The Rosebank-based asset manager is distributing the ‘cash cautionary’ at a time when some JSE counters have shed significant value and the low-risk yield on cash is about 11.5% a year.
Yet BJM PCS insists that cash investment at this moment carries a disguised lost opportunity cost that few portfolios can handle.
Tony Barrett, head of wealth management at BJM PCS, acknowledges that the investor circular contradicts the stance of those advisers who urge clients to build a cash stash and flies in the face of bearish JSE sentiment.
Barrett adds: “A cash-heavy portfolio seems like a sensible and mature option, but the lost opportunity cost of such a strategy should not be ignored.
“You will not lose money by sitting in cash, but you will not benefit from any growth or bounce that may befall equity markets. A number of JSE stocks have literally been decimated since the top of the market in October 2007. These are still by and large solid companies with good business operations and good future potential.
“Equity markets are known to overshoot on the top side at the peak of a market cycle, but they also oversell on the downside when sentiment is at its worst.”
BJM PCS says the way to exploit the overshoot at the bottom is to seek well-researched equity opportunities rather than move to the sidelines.
“We do not know the exact bottom of the market,” says Barrett, “but we do know that equity markets always bounce back to new highs in the fullness of time and over the complete investment cycle.
“Often the best time to invest is when it feels like the wrong thing to do.”
Despite current volatility, BJM PCS decided this was the time to reaffirm its belief that wealth-building is best facilitated by taking the emotion – out of the investment process while maintaining a consistent flow of quantitative and qualitative information.
Barrett recalls: “Investors had to endure the dotcom bubble during 2000 and then faced horror stories of corporate malfeasance and corruption in 2001. In South Africa the situation was exacerbated by the currency falling out of bed. Few people would have bet that 2003 would have seen the beginning of one of the strongest bull markets experienced by the JSE in recent times, yet that is precisely what happened.
“The opportunity cost of being out of the equity market and staying in cash over this period was significant, even though cash felt like the right place to be.

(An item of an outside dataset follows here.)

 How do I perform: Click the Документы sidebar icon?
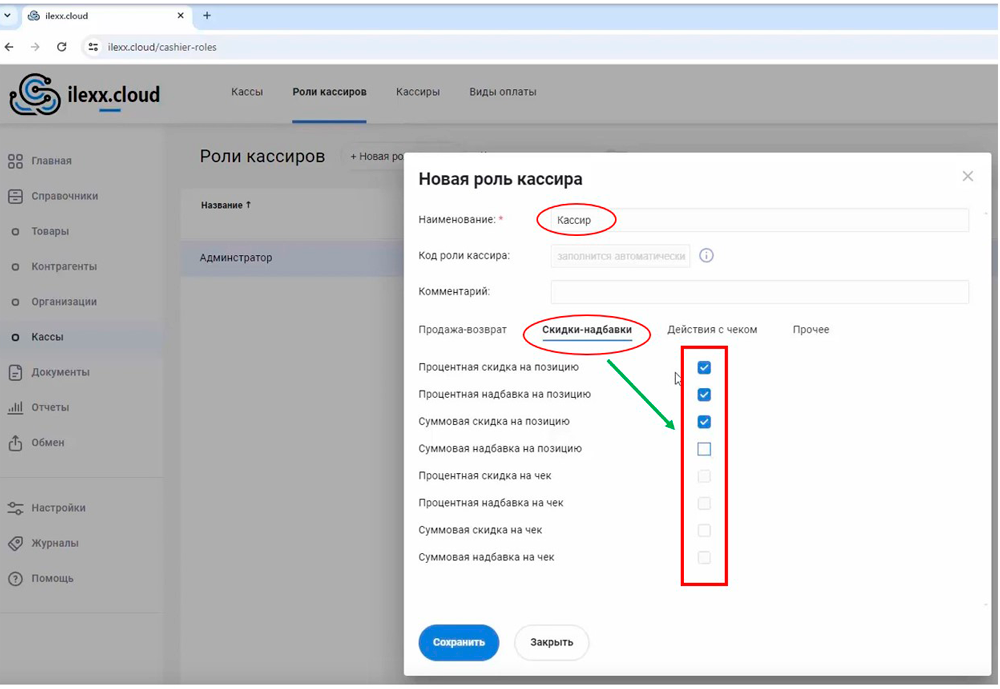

“We would advise clients not to react to feelings and emotion, but to stay aligned to their investment strategy.”
The wealth manager does not advocate a headlong rush back into the market. However, Barrett points out: “We do believe that value is starting to emerge in certain sectors and within certain shares, and that a measured and tactical buying approach in line with overall investment goals and objectives should be implemented.
“Staying out of the market and missing the recovery and inevitable growth in equities constitutes a cost that few portfolios can handle.”